Memory OOM issues with History Pod and Size-Based Cache configuration

Hello,

I am experiencing persistent Memory OOM (Out Of Memory) issues with my Temporal History pods and would like to seek some guidance.

Currently, I have configured both MutableState and Events caches to be size-based for precise memory management. My configuration is as follows:

YAML

history.cacheSizeBasedLimit:
  - value: true
    constraints: {}
history.hostLevelCacheMaxSizeBytes:
  - value: 134217728  # 128MB
    constraints: {}
history.enableHostLevelEventsCache:
  - value: true
    constraints: {}
history.eventsHostLevelCacheMaxSizeBytes:
  - value: 134217728   # 128MB
    constraints: {}

Environment Details:

  • Total History Shards: 2048

  • Pod Resource: Request 4GB / Limit 5GB

  • Runtime Env: GOMEMLIMIT is set to 3000MiB.

Problem: Even though I limited the caches to 128MB each, the pod memory usage continuously increases under load, exceeding the 5GB limit and triggering an OOM kill.

Interestingly, when I use a count-based configuration for the MutableState cache (as shown below), the memory usage stabilizes around 3GB and never triggers an OOM:

YAML

history.cacheSizeBasedLimit:
  - value: false
    constraints: {}
history.hostLevelCacheMaxSize:
  - value: 10000
    constraints: {}
history.enableHostLevelEventsCache:
  - value: true
    constraints: {}
history.eventsHostLevelCacheMaxSizeBytes:
  - value: 134217728   # 128MB
    constraints: {}

Questions:

  1. Is there a known issue or bug regarding size-based cache limits (cacheSizeBasedLimit: true)?

  2. Why does the size-based limit fail to constrain the memory, whereas the count-based limit works fine in the same environment?

  3. I prefer to manage both caches using size-based limits.

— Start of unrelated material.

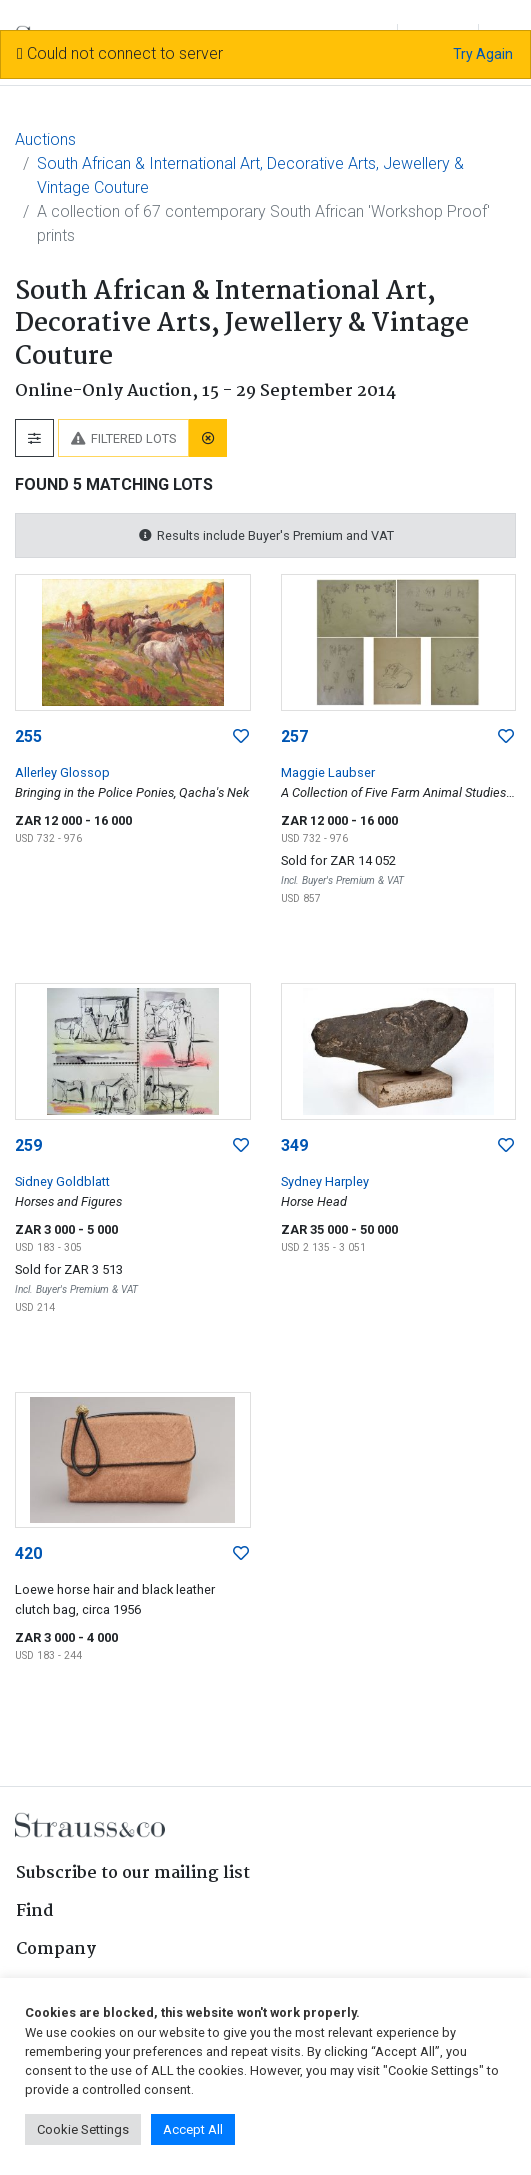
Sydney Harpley (325, 1181)
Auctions (45, 139)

Are there any additional configurations I might be missing (e.g., shard-level settings like history.cacheMaxSizeBytes) to make this work reliably?

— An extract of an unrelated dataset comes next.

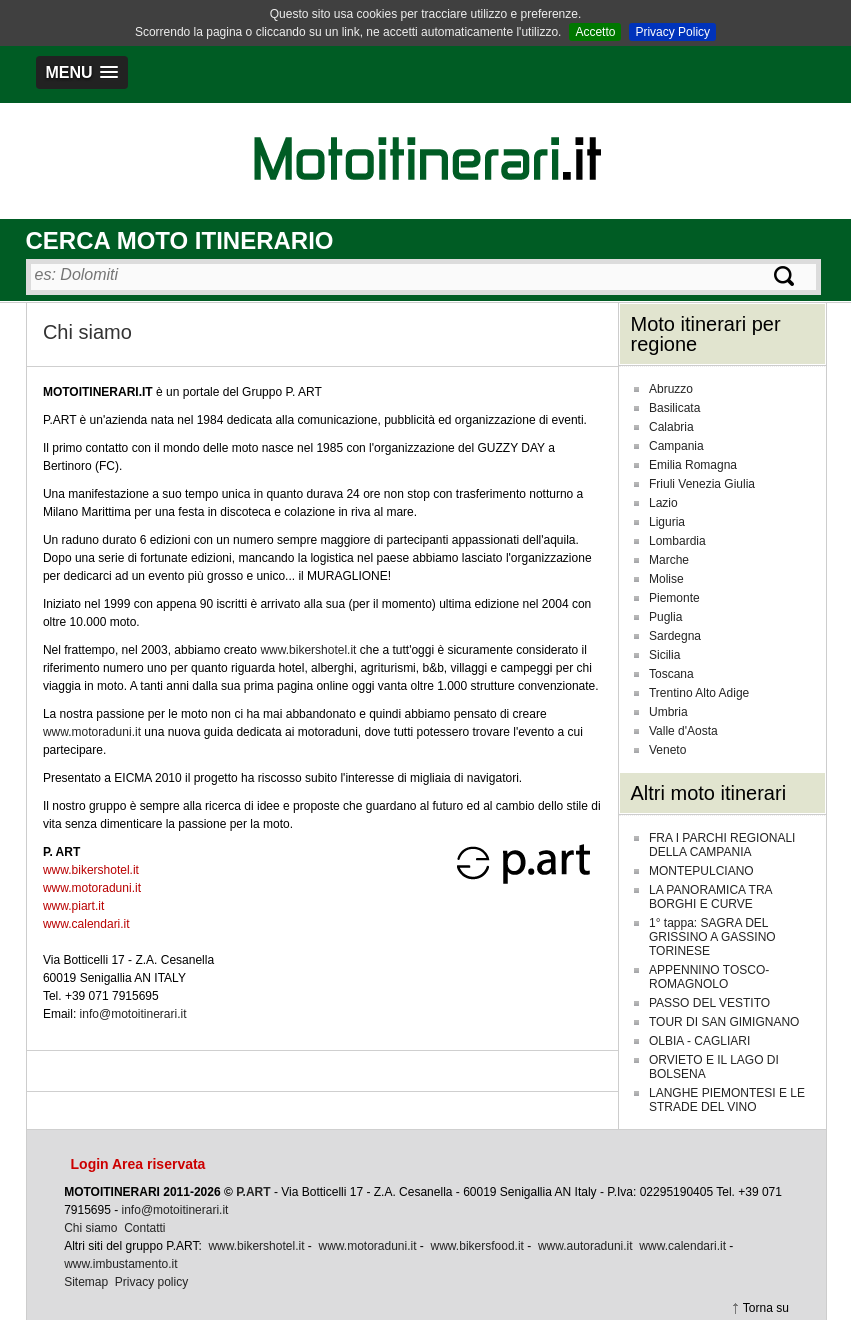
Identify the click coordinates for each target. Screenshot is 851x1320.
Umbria (668, 712)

I would appreciate any insights or recommendations on how to properly unify the cache settings to size-based without hitting OOM.

Hi, whats server version you are deploying?

1.29.1 latest version

Hi, We are using the latest version of Temporal (1.29.1). I would appreciate it if you could advise on any configuration settings related to memory usage for the history pods. We are monitoring memory using the cache_usage metric, but managing memory as intended has been quite challenging.